Named Executive Officer
  Stock Options
Granted
(number of
shares)
(#)
  Stock Options
Granted (grant
date fair value)
($)
  RSUs
Granted
(number of
shares)
(#)
  RSUs
Granted
(grant date
fair value)
($)
 

Christopher J. Paucek

    80,515     999,996     39,184     999,976  

James H. Shelton(1)

    37,139     517,485     18,266     517,486  

Robert L. Cohen

    39,452     489,994     19,200     489,984  

Catherine A. Graham

    28,180     349,996     13,714     349,981  

Jeff C. Rinehart

    28,180     349,996     13,714     349,981  

James Kenigsberg

    28,180     349,996     13,714     349,981  

(1)
The amounts reported for Mr. Shelton include Mr. Shelton's annual equity awards only, and do not include a one-time award of 26,567 shares of our common stock, which immediately vested on the grant date. This award was granted to Mr. Shelton in connection with the arm's-length negotiation of the terms of his employment. See "—Equity Award for Mr. Shelton" below for additional details regarding Mr. Shelton's equity awards.

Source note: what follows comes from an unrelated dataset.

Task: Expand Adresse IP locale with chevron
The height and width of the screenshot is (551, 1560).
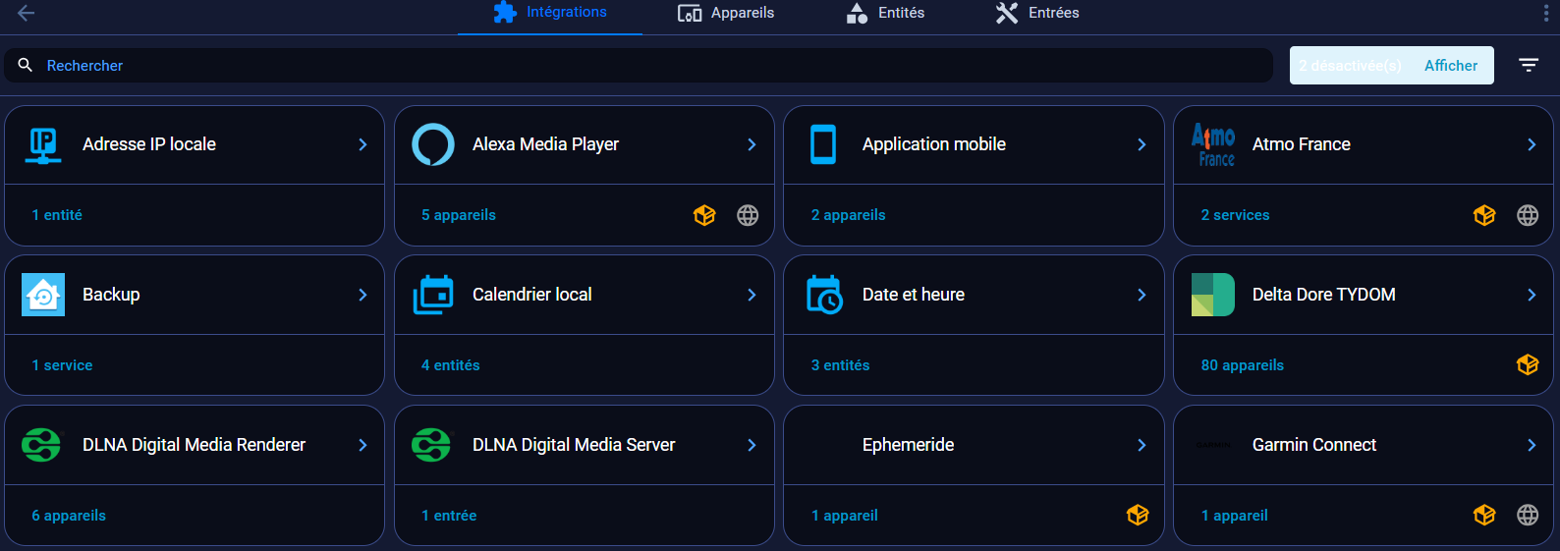Action: 362,144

        With the exception of Mr. Shelton's stock options, the stock options in the table above have an exercise price of $25.52 per share, the fair market value of our common stock on the date of grant. In addition, 25% of each option vests on the one-year anniversary of the grant date, and the remaining 75% vests in equal monthly installments over a thirty-six month period, subject to the NEO's continued employment as of each vesting date. The RSUs vest in four equal annual installments commencing on the first anniversary of the date of grant, subject to the NEO's continued employment as of each vesting date.

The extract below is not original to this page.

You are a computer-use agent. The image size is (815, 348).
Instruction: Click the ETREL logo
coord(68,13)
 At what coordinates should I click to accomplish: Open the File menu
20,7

    Equity Award for Mr. Shelton

        Mr. Shelton joined us as our Chief Impact Officer on June 1, 2015. In connection with his employment, the Compensation Committee granted him (i) 26,567 shares of our common stock, which vested immediately on the grant date; (ii) 18,266 RSUs, which vest in four equal annual installments commencing on the first anniversary of the date of grant, subject to Mr. Shelton's continued employment as of each vesting date; (iii) 26,510 stock options, with an exercise price of $28.23 per share, the fair market value of our common stock on the date of grant, 25% of which vest on the one year anniversary of the grant date, and the remaining 75% vest in equal monthly installments over a thirty-six month period, subject to Mr. Shelton's continued employment as of each vesting date; and (iv) 10,629 stock options, with an exercise price of $28.58 per share, the fair market value of our common stock on the date of grant, 25% of which vest on the one year anniversary of the grant date, and the remaining 75% vest in equal monthly installments over a thirty-six month period, subject to Mr. Shelton's continued employment as of each vesting date. The size of his equity award was determined as part of the arm's-length negotiation of the terms of Mr. Shelton's employment, taking into consideration his then-current target total direct compensation, a review of competitive market data, and the equity awards granted to our other executive officers.

Other Compensation

        We offer a tuition reimbursement benefit for all of our employees, including our Named Executive Officers. Under this program, we pay 100% of the cost of tuition for eligible employees and their spouses and dependents enrolled in one of our clients' eligible graduate programs.

        As set forth in the "All Other Compensation" column in the Summary Compensation Table, the Company also makes contributions to the 401(k) plan and pays premiums for term life insurance policies on behalf of the officers, consistent with those provided to all of our employees.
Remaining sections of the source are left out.